Spine Corset, Alexander McQueen
McQueen’s ingenious designs are themselves works of art. The ultimate accolade for his form of expression came when one of the major art galleries of the world, The Metropolitan Museum of Art in New York put on a show of his work, Savage Beauty which showcased McQueen’s themes that extended beyond the usual realms of fashion. His work encompassed images of chivalry, brutality and romance, heroic women and unconventional beauty, together with themes of nature, gender, history, life and death. They make dark and powerful statements. His catwalk shows were suggestive of avant-garde installations and performance art rather than fashion shows as you can see in the following clip.

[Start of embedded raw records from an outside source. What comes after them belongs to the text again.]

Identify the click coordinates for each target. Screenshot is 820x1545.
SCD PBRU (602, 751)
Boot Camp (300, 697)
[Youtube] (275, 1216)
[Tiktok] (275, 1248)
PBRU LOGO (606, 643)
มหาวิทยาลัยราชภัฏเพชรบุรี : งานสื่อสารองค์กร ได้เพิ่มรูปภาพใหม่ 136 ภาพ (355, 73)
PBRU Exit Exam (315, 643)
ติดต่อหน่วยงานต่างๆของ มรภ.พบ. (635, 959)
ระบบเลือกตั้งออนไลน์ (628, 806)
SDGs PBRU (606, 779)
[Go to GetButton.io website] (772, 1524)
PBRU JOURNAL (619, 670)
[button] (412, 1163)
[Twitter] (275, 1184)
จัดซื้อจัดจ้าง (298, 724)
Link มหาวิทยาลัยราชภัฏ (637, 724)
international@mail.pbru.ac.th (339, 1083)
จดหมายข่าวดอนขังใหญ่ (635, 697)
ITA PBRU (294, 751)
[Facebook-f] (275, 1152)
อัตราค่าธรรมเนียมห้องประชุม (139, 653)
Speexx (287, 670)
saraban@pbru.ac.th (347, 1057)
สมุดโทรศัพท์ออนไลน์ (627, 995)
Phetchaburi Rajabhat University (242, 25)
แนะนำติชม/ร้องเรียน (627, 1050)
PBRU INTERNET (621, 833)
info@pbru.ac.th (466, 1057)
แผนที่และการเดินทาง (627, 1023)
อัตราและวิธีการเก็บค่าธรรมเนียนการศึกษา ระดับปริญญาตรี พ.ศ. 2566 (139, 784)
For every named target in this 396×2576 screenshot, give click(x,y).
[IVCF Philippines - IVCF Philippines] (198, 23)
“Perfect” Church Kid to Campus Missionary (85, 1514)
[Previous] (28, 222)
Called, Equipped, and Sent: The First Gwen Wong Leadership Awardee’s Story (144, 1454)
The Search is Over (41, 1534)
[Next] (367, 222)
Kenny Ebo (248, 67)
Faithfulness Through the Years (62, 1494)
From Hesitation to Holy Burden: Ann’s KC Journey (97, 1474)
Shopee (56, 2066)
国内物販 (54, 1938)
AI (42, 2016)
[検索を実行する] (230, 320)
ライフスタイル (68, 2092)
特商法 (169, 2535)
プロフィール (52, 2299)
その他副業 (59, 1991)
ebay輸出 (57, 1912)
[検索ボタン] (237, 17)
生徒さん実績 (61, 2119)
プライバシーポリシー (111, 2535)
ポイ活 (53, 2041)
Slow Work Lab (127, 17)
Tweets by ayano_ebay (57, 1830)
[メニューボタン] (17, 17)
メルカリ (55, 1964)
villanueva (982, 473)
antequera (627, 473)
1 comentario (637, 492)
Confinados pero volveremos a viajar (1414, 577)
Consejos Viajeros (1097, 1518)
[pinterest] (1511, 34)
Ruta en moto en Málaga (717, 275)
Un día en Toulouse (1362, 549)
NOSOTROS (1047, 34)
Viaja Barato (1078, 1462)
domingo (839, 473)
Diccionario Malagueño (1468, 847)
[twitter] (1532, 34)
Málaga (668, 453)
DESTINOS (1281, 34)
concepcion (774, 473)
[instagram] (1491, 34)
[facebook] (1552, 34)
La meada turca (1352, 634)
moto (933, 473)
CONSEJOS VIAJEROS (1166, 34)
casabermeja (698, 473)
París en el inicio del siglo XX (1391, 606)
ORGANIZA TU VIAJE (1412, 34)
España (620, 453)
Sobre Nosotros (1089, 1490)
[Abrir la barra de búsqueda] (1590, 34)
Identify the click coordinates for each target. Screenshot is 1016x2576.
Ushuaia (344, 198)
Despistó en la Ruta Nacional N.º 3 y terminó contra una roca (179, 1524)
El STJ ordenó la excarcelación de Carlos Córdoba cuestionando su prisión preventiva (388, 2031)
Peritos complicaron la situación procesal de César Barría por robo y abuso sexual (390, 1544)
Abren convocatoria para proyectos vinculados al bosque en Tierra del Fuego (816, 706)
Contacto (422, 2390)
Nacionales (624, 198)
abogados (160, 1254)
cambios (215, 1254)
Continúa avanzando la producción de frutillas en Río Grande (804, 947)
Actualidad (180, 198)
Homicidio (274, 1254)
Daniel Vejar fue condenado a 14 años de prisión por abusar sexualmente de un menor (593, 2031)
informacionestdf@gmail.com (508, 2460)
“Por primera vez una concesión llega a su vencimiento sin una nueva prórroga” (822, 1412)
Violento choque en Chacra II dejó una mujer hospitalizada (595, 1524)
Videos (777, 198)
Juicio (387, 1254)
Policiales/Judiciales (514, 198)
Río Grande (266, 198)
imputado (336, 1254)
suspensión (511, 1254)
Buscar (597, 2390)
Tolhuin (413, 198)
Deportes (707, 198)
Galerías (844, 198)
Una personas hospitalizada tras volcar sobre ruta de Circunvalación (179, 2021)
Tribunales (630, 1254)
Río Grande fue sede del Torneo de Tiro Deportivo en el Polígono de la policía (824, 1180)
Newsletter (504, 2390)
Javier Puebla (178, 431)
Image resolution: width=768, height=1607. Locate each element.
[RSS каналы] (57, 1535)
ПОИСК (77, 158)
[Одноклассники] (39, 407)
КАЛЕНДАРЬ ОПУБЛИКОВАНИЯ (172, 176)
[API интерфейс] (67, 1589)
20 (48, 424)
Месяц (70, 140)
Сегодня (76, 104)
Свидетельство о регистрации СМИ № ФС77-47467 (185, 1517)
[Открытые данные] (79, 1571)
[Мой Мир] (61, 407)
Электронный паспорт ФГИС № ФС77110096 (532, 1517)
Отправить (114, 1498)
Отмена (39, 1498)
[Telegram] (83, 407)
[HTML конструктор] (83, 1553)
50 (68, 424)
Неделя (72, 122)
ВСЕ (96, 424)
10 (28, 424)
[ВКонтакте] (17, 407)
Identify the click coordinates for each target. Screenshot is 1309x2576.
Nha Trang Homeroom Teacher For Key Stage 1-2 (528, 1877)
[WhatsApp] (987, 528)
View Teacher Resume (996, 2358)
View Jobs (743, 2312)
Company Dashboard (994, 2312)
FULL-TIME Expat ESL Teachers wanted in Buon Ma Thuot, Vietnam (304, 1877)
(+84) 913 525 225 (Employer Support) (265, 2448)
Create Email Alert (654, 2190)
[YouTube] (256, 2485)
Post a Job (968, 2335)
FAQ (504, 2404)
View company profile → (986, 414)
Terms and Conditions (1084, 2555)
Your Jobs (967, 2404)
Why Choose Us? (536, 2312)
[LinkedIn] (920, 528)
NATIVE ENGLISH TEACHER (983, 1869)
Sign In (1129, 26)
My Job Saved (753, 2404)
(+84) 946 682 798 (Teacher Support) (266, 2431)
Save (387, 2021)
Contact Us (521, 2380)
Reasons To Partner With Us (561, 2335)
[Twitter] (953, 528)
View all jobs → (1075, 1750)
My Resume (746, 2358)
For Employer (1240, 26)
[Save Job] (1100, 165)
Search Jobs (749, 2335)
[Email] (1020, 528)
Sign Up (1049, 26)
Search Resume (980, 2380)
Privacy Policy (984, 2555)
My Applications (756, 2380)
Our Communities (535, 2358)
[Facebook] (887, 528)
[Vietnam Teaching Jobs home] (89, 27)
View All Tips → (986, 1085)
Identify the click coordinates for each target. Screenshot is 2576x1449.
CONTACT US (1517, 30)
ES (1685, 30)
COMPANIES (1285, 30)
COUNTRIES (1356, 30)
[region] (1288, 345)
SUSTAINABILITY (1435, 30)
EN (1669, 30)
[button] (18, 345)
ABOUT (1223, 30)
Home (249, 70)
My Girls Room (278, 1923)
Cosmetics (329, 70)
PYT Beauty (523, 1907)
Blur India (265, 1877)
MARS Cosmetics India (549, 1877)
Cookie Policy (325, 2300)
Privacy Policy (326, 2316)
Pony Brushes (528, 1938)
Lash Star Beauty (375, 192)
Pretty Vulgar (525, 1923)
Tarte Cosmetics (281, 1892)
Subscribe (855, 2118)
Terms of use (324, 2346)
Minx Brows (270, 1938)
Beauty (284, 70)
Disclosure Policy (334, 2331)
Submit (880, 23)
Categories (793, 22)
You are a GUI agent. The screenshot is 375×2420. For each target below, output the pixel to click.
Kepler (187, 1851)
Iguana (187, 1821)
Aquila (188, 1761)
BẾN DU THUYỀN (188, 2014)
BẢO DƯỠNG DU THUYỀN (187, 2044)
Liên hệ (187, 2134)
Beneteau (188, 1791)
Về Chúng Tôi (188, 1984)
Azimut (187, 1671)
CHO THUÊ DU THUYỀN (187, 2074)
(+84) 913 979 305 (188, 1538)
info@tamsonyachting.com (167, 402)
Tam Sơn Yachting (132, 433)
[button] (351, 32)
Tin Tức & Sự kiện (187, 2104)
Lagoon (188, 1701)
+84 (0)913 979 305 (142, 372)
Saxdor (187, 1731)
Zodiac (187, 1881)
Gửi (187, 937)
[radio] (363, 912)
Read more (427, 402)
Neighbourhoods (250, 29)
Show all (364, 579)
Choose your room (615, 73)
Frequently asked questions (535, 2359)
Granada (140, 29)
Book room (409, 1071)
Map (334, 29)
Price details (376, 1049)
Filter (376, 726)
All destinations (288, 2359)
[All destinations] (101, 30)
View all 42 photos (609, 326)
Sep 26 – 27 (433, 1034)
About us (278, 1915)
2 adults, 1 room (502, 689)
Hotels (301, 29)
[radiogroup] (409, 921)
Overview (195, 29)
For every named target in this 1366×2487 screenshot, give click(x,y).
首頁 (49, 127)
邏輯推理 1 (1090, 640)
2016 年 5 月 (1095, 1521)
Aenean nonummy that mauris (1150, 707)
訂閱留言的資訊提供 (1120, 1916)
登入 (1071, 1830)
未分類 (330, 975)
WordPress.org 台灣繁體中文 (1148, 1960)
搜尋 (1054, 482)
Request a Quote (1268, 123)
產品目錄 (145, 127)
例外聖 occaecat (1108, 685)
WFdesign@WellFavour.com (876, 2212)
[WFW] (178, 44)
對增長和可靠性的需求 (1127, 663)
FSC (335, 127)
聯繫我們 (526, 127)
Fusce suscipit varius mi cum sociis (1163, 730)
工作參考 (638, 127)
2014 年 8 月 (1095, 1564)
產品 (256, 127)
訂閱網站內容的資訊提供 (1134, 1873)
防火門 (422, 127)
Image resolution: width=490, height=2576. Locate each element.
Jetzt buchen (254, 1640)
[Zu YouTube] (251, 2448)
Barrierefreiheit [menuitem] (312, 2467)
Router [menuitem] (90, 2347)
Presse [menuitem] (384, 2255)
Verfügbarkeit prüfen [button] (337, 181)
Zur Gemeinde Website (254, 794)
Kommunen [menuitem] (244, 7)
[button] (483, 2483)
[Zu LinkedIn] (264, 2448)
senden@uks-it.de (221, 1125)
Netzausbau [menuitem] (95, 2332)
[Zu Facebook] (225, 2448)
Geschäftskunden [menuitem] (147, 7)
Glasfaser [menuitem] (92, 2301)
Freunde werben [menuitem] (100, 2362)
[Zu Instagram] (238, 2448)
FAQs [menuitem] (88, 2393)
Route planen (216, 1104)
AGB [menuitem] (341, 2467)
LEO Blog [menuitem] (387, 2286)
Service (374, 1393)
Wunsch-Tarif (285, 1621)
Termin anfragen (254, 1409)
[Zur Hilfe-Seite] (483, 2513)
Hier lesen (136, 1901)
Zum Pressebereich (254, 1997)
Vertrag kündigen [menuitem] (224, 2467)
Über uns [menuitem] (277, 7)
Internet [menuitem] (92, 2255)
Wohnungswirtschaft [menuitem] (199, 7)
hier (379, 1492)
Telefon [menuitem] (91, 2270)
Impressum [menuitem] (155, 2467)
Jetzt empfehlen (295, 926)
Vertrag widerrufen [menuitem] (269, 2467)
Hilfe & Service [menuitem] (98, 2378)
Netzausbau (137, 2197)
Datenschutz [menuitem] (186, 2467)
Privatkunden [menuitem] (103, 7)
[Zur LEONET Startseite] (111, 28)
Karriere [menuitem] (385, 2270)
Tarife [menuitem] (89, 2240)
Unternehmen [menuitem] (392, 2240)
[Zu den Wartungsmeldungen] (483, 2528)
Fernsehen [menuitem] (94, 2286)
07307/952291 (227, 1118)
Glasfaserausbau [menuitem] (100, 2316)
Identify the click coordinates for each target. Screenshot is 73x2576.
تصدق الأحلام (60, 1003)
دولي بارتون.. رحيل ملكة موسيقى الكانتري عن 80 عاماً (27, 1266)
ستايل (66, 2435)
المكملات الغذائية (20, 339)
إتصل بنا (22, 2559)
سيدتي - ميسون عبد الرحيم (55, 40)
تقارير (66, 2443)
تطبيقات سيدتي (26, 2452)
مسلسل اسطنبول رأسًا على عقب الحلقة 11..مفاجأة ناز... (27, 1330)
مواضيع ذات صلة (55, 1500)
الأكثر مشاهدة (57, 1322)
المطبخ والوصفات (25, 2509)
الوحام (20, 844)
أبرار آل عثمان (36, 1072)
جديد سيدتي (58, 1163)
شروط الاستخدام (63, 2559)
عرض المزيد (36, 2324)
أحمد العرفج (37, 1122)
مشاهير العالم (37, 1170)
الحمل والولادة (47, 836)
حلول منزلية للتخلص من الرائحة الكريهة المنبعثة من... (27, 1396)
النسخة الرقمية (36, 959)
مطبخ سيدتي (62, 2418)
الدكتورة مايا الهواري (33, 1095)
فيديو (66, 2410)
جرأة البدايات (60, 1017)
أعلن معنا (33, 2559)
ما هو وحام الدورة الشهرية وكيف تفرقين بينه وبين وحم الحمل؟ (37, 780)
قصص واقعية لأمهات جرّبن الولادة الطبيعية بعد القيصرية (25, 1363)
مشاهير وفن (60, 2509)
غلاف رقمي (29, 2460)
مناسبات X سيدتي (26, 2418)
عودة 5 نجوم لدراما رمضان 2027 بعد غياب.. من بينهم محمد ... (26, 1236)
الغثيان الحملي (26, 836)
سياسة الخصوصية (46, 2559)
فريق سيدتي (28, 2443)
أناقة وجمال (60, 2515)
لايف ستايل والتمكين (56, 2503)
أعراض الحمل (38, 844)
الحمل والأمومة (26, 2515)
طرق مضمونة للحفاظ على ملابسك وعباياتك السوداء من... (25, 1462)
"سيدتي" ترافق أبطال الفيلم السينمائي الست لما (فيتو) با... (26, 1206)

The ultimate meeting of art and fashion might be in the Vivienne Westwood portrait collection. The models themselves looked as though they had stepped out of an old English portrait painting. The opulent fabrics chosen for the garments appeared to replicate the way a painter might select elements of dress in portraits. Working in London’s Wallace collection she took inspiration from an 18th century baroque mirror and translated this into gold foil print used on black velvet dresses. She represented landscape in paintings by creating a subtle patchwork of tweeds in different weaves and colours. And finally, she placed a photographic print of a Boucher painting Daphnis and Chloe (Shepherd Watching a Sleeping Shepherdess) 1743 from the Wallace collection onto the front panel of her corsets.
‘Picture galleries are essential to my work, and not only paintings containing costumes but also landscape and still life, in which harmonies of colour, design and movement can germinate so many fashion ideas’ Vivienne Westwood in Cutting Edge, 50 years of British Fashion, V & A publishing
Fashion and textiles can also become integral to the work of the artist too. Henri Matisse (1869-1954) came from a family with long associations with the textile industry in Northern France. He had a lifelong fascination with textiles and was a collector of fabrics, exotic costumes, carpets and wall hangings. These often featured in and provided the inspiration for his paintings, later becoming a springboard for his radical explorations of decorative pattern and colour.
Henri Matisse, Purple Robe and Anemones 1937
The Mexican artist Frida Kahlo was known for the unique way she dressed in indigenous ethnic costume. Her clothes, accessories and jewellery were styled with as much care and thought as her paintings in which the items regularly appear.
Frida Kahlo painting in her studio
This crossover between the way we dress, fashion and art is a subject I find fascinating and no doubt I will return to it again in more detail, but for now, back to that email ‘When Art meets Fashion’. I clicked on it expecting something inspirational – maybe a new V & A style blockbuster exhibition, something sensational based on works in the National’s collection, or even a thoughtfully written essay on the subject. There was a frisson of excitement as I pressed the button on my keyboard. You can imagine my disappointment when the image that popped up was a plain white functional T shirt with a square print of Van Gogh’s sunflowers on the front available in the NG online shop. Neither art nor fashion in my humble opinion so needless to say I won’t be buying one. Mind you, it might be an improvement on the moth eaten, blackberry stained T shirt I wore to walk the dog this morning!
I enjoyed reading this Gina. I made most of my non school clothes when I was a teenager because it ensured that I wouldn’t face the ultimate embarrassment of turning up to a party in the same thing as someone else. It also allowed me access to designer wear through their patterns as the actual garment would never have been affordable on a paper round budget. The exploitation of Op Art by Mary Quant is an interesting example of the tensions between the two as well as how translatable one is to the other. Thanks for sharing.
An interesting read, yes a t-shirt with a print of a painting is hardly art. There is an exhibition of Andy Wharhol textiles at the Fashion and Textile Museum at the moment, although I haven't visited.